BEGIN Extracted records

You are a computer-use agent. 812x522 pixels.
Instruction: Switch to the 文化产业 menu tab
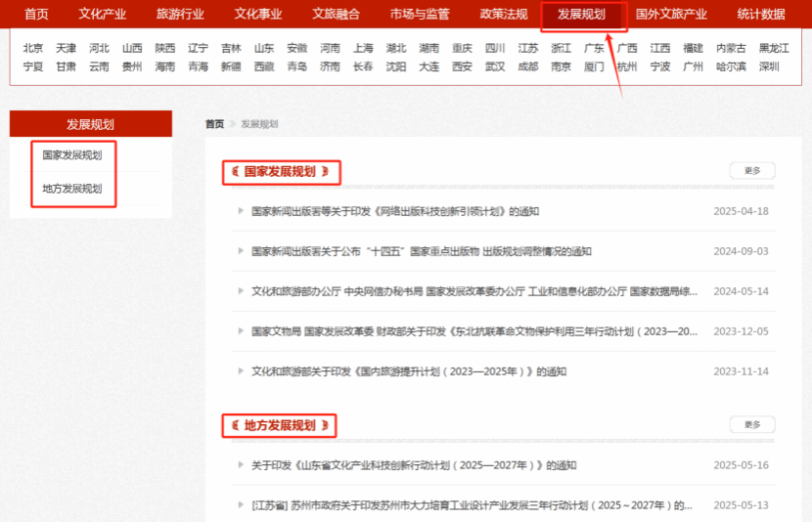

END Extracted records
BEGIN Extracted records

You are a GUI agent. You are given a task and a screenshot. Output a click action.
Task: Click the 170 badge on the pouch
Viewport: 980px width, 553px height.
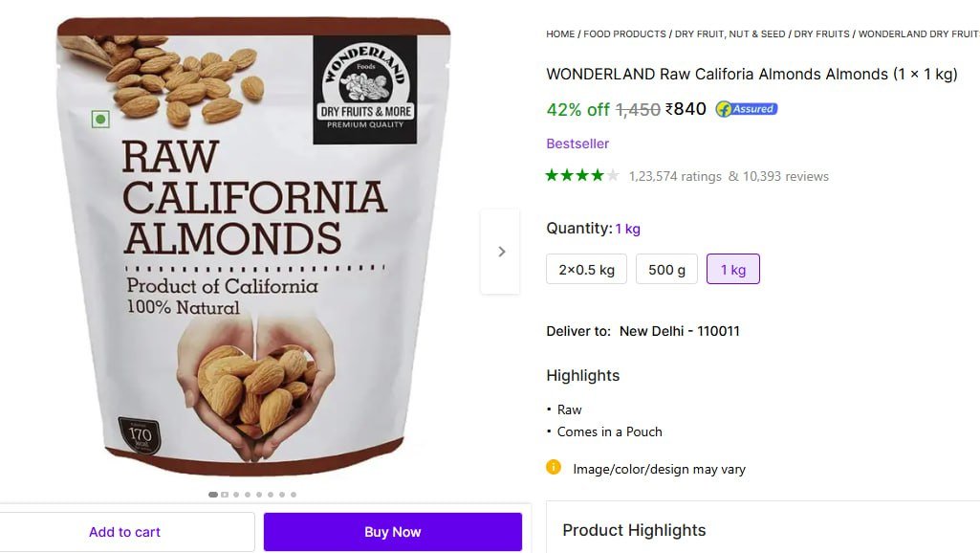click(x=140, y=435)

END Extracted records
BEGIN Extracted records

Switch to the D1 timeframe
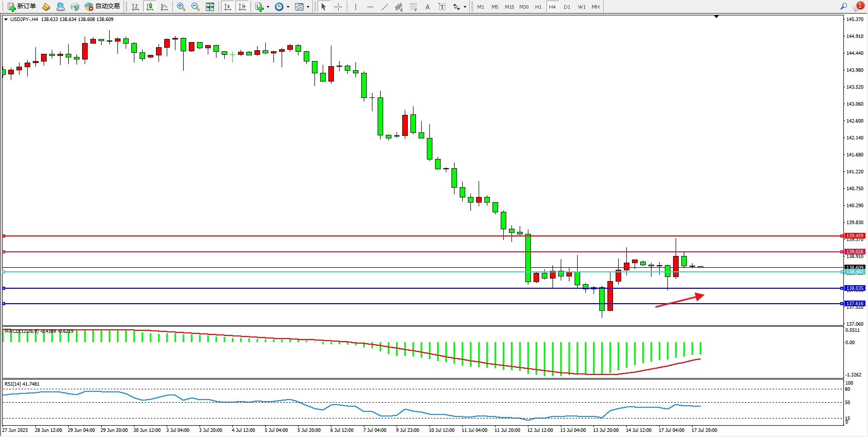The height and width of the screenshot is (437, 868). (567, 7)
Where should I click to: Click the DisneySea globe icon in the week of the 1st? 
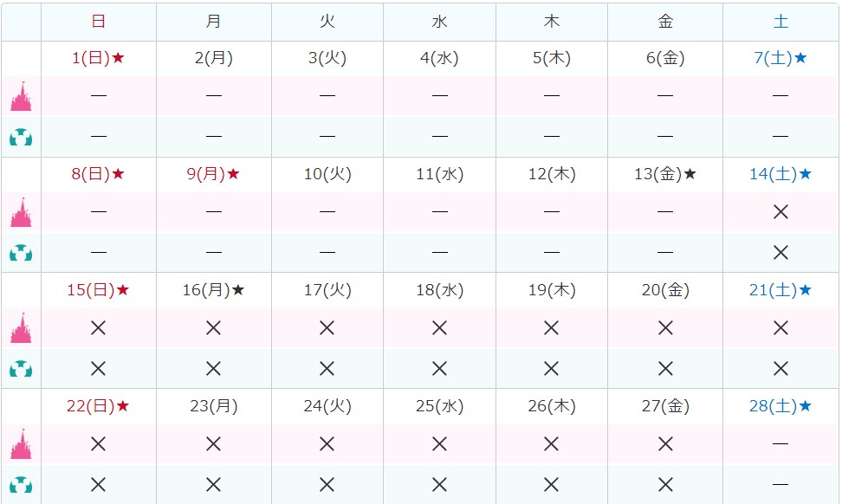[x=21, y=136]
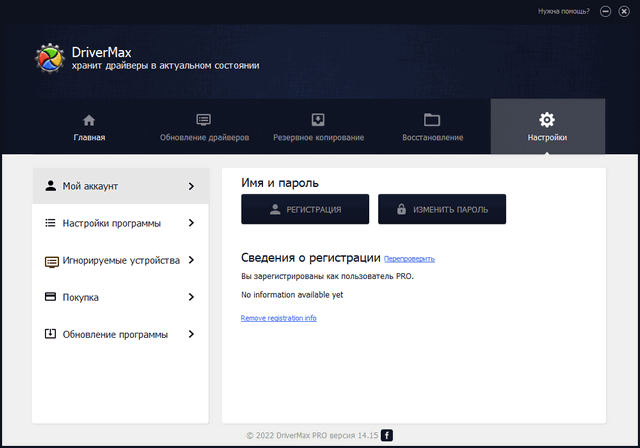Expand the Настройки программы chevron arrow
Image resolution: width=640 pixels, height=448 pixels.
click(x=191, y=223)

END Extracted records

__What to produce__. Note each line above that contains "agent" and copy it out.

__Answer to the problem__.
You are a computer-use agent. 812x522 pixels.
You are a GUI agent. You are given a task and a screenshot. Output a click action.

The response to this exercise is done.